In Giuseppe’s case, if he takes a few minutes to think about his thinking, he can see the reason his Anger is still active. His original thought “What an idiot! This guy thinks his time is more important than everyone else’s and he thinks he shouldn’t have to wait like the rest of us!” is what caused his Anger to activate in the first place. But maybe he’s now thinking additional thoughts like “Young drivers today are so irresponsible!” or “Nobody has any consideration for anyone other than themselves!” Continuing to think these types of negative thoughts is what’s causing Giuseppe’s Anger to remain active.
When you take a few minutes to Think about your Thinking, it’s an opportunity to explore the thoughts that are behind your active emotions. Thinking about your thinking increases self-awareness and can help you recognize when your thoughts are contributing to unnecessary drama and needless suffering.
Real-Time Rapid Thought Review – 3 Questions to Ask
If Giuseppe is motivated and interested in moving on so his Anger can deactivate, (and the mood in the car can return to excitement for the upcoming vacation), he can think about his thinking and challenge his current thoughts using another Tiny Tweak Technique called a Real-Time Rapid Thought Review which includes the following three questions.

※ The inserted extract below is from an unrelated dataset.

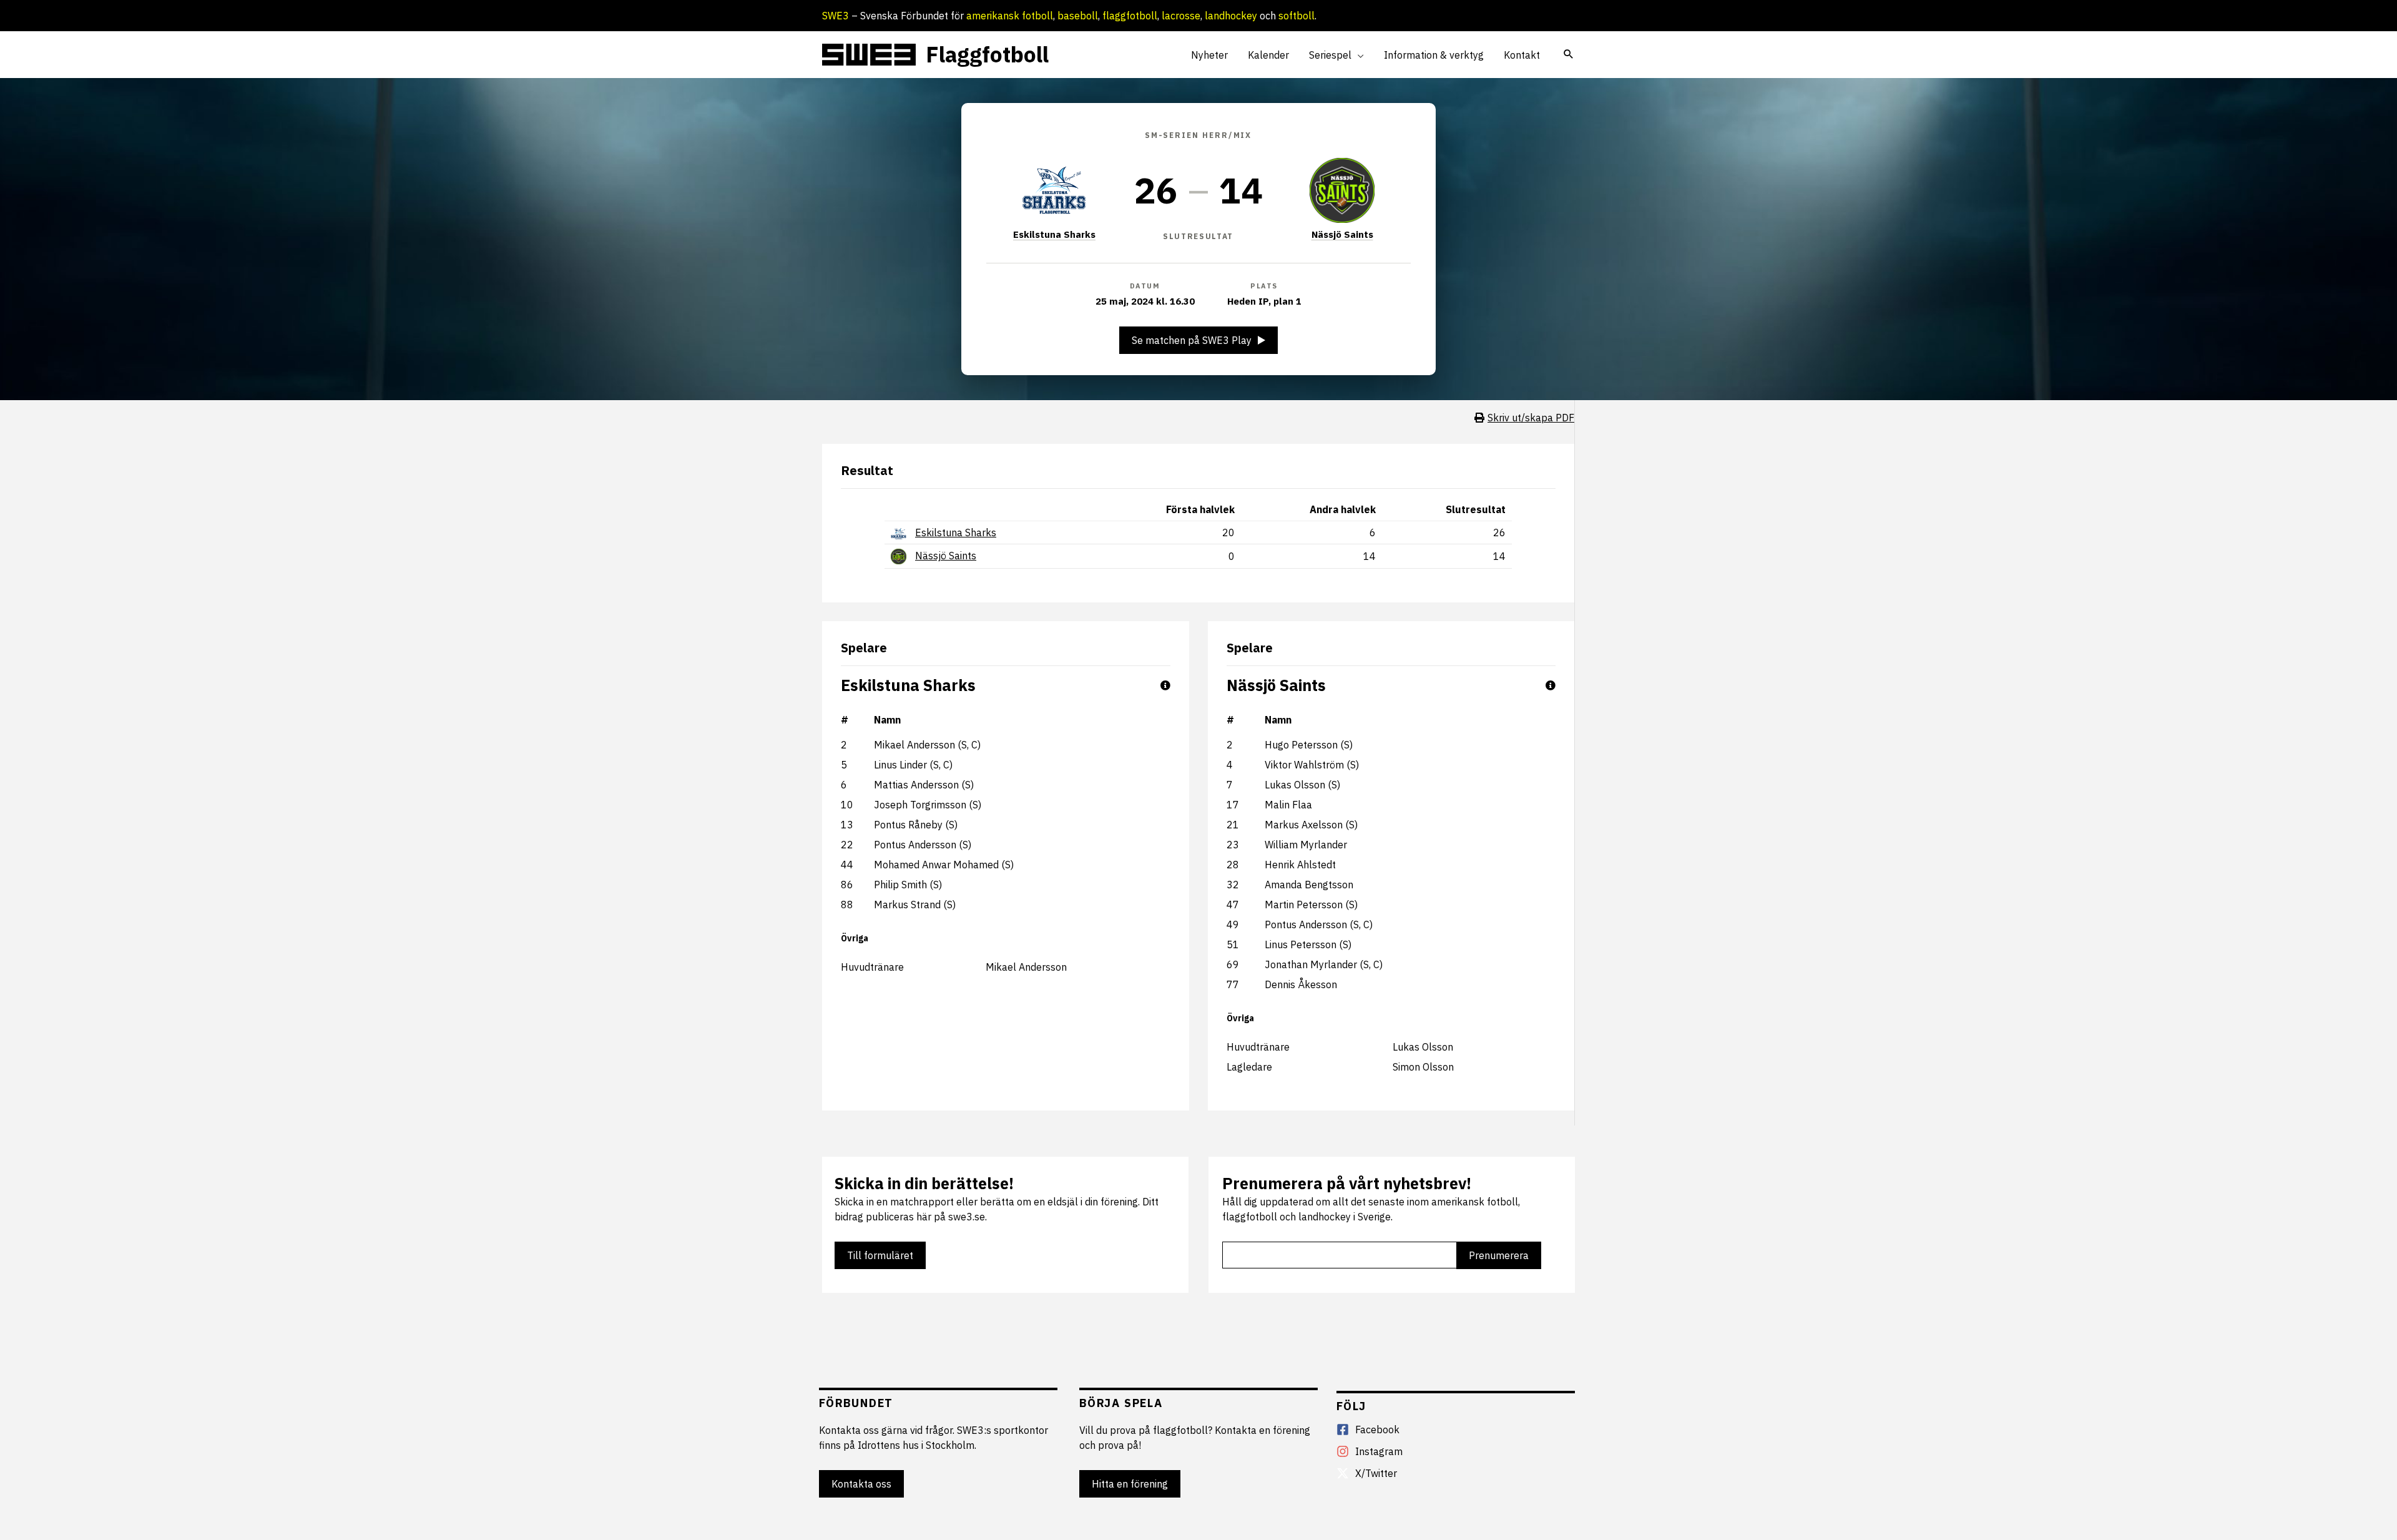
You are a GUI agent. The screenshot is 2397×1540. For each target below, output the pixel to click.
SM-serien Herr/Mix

Question #1 – Does the conflict I’m thinking about still exist? If not, this could be relatively easy. It’s over. No need to brew and stew. You can redirect your thoughts and move on.
In Giuseppe’s case, the driver who drove along the shoulder is long gone. The speed of the traffic has returned to normal. By asking himself this specific question, it may be just what he needs to put the incident behind him.
Question #2 – Does focusing on the conflict currently support my desired outcomes and results? This question takes a degree of self-discipline and recognition we always have choices regarding what we choose to think about. If this answer is “No”, you can always revisit the conflict later, and temporarily move on.
If Giuseppe’s desired outcome, is he wants his family to enjoy the remaining time in the car and he wants to revel in the excitement of their upcoming vacation, then asking himself this question can help to redirect his thoughts and focus.
Question #3 – Am I willing and able to take action to address the conflict? This is where so much unnecessary drama and needless suffering occurs. People go on and on thinking negative thoughts about something without any intention of ever addressing the actual conflict. If you’re not willing or for some reason you are unable to act and address the conflict, move on.
If the first two questions aren’t enough to get Giuseppe back on track, then this third question might be particularly sobering.
In other words, Is he willing and able to pull over and report the incident to the local authorities? That answer is probably “No.”
Is he willing and able to lobby in Washington to increase the penalties and fines given to drivers who misuse the shoulder? This answer is probably also “No.”
Okay, you get the idea. Based on these answers, he may be able, but he’s really not willing to take any action to address the conflict. So, he might as well let it go.
Next time your Anger is active and you’re having a hard time moving on, consider taking the time to Thinking about your Thinking and do a Real-Time Rapid Thought Review by asking yourself one or more of these questions.
Emotions activate in response to the thoughts you are thinking. By taking the time to Think about your Thinking, and by challenging your thoughts with a Real-Time Rapid Thought Review, it’s an opportunity to gain some additional self-awareness around the thoughts you are thinking that are causing your emotions to activate.
Conflict is part of life. Nobody is immune from conflict, and nobody is immune from experiencing unpleasant events. On those occasions when your interpretation of something causes your Anger to activate, the goal is to navigate the situation without adding any unnecessary drama and needless suffering!